L'hygiène publique


Dès le XIIIè siècle, les édiles s'efforcent de rendre leurs cités plus propres, en faisant paver les rues principales. Mais rares sont les villes qui édifient des égouts, comme Provins, engagent des "maîtres-fifi" pour vidanger les fosses septiques ou à fond perdu, ou qui instituent un service d'éboueurs autre que les cochons qui vaguent en liberté dans les rues...

A Paris, même les voituriers des tombereaux d'ordures, collectées pour amender les champs, contribuent à la saleté ambiante: ils sont accusés d'en répandre partout, car leurs véhicules n'étaient pas adaptés. A la suite de nombreuses plaintes portées en justice par les riverains des corps de métiers pollueurs, les autorités prennent des ordonnances pour tenter d'assainir la ville, lutter contre la pollution chimique et promouvoir une hygiène publique.

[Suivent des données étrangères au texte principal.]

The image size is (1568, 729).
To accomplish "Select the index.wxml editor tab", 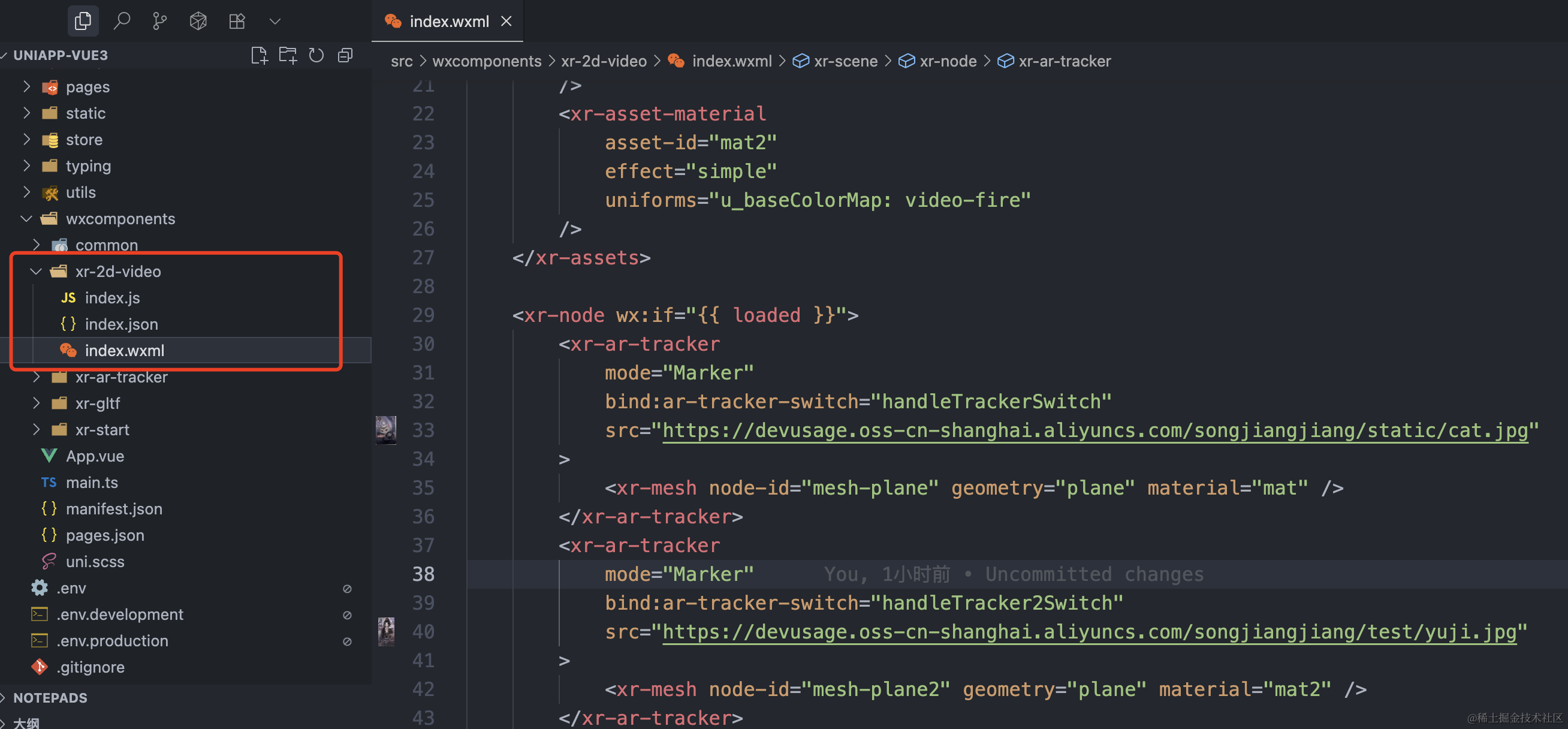I will 448,22.
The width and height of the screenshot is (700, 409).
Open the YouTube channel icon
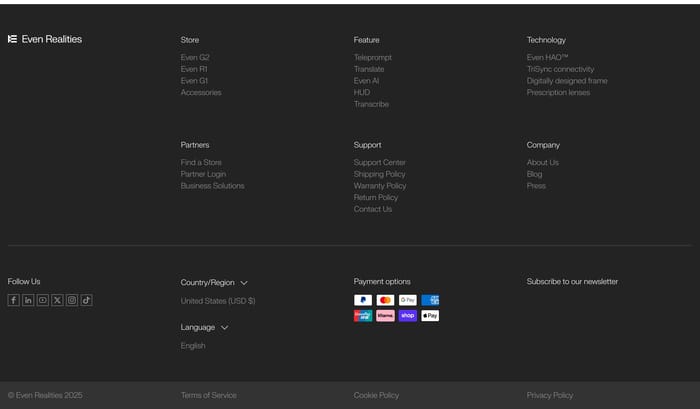click(x=43, y=300)
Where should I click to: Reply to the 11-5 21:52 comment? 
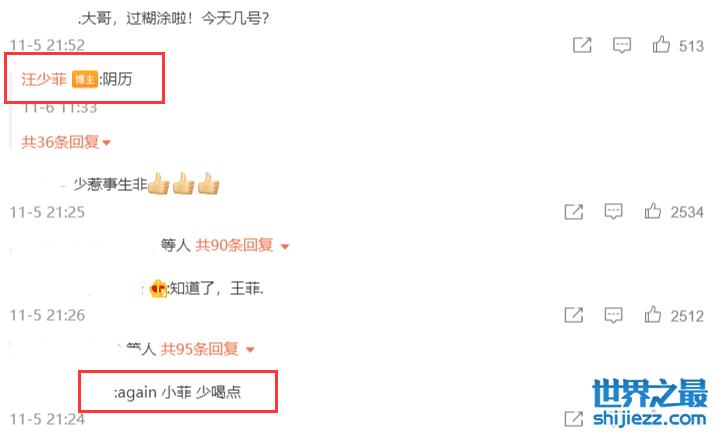pos(622,45)
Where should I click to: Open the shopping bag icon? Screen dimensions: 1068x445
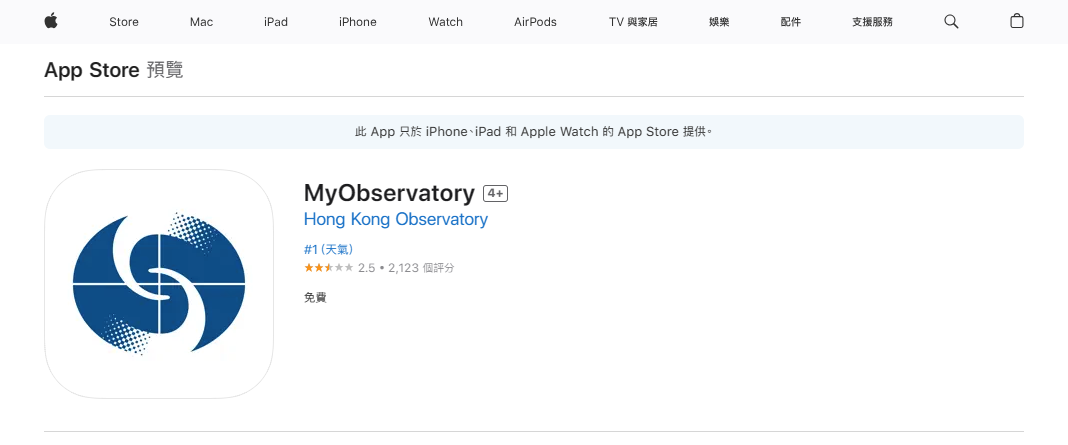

L'approvisionnement en eau

L'eau pure est une denrée rare. Si certaines grandes villes sont encore desservies par des aqueducs romains, comme Marseille, la disponibilité en eau de source se limite souvent à quelques fontaines urbaines. Pour une population de 200 000 habitants, Paris n'en a que six, construites entre 1182 et 1400.

Comme l'approvisionnement en eau est une corvée, les habitants ont recours à des porteurs d'eau et des puits sont creusés dans les caves des maisons ou dans les arrières-cours. L'eau de pluie, considérée comme pure, sert dans la cuisine, voire comme boisson. Elle est récupérée dans des tonneaux placés sous des gouttières. 

Il est en revanche déconseillé de consommer l'eau des puits et des citernes, pollués en raison de leur contigüité avec les latrines domestiques et les fosses à ordures. On l'utilise surtout pour arroser les jardins, abreuver les animaux, faire la lessive ou la vaisselle.

L'évacuation des eaux usées aggrave d'ailleurs la saleté urbaine: par des goulottes aménagées à travers les murs des cuisines, les éviers dégorgent directement sur la rue, dont le caniveau central tend à se combler rapidement. 
Les grands aristocrates s'offusquent de la pollution qui nuit à la santé publique et des détritus qui gênent la circulation des hommes et des marchandises. A Paris, Philippe Auguste ordonne le pavage des grands axes. Dès le XIVè siècle, les Parisiens sont assujettis à une taxe pour financer l'enlèvement des ordures... Une ordonnance de Charles VI interdit de jeter les excréments et les immondices dans les cours d'eau, et des réglementations obligent les métiers salissants ou émetteurs de résidus toxiques à s'implanter en aval des cités. 

Comme les passants ne se gênent pas pour uriner au pied des maisons, il faut peindre des croix au bas des murs pour les en dissuader. A cette époque, en effet, il était impensable d'uriner sur un symbole chrétien. Les contrevenants seraient alors blasphémateurs, crime grave entre tous.

 
Mécréant foudroyé après avoir uriné sur une croix

En dépit de toutes les ordonnances, à la fin du XIVè siècle, la capitale est toujours aussi mal tenue :" orde et pleine de boues et de fiens que chacun a laissé et mis devant sa porte". En ville, les riverains n'apprécient pourtant pas la saleté de la voirie, mais...le pavage est à leur charge, et ils ne veulent pas en faire les frais.

En outre, certains corps de métiers persistent à jeter leurs résidus à même le sol, ainsi les bouchers et les barbiers qui déversent les uns le sang et les viscères des animaux, les autres le sang des saignées et les cheveux coupés... Ruraux et citadins se contentent souvent de jeter leurs ordures dans les cours d'eau ou dans la rue quand débordent les fosses dépotoir creusées dans les jardins.
Malgré tout, les habitants sont régulièrement rappelés à leurs devoirs: chacun doit balayer devant chez lui.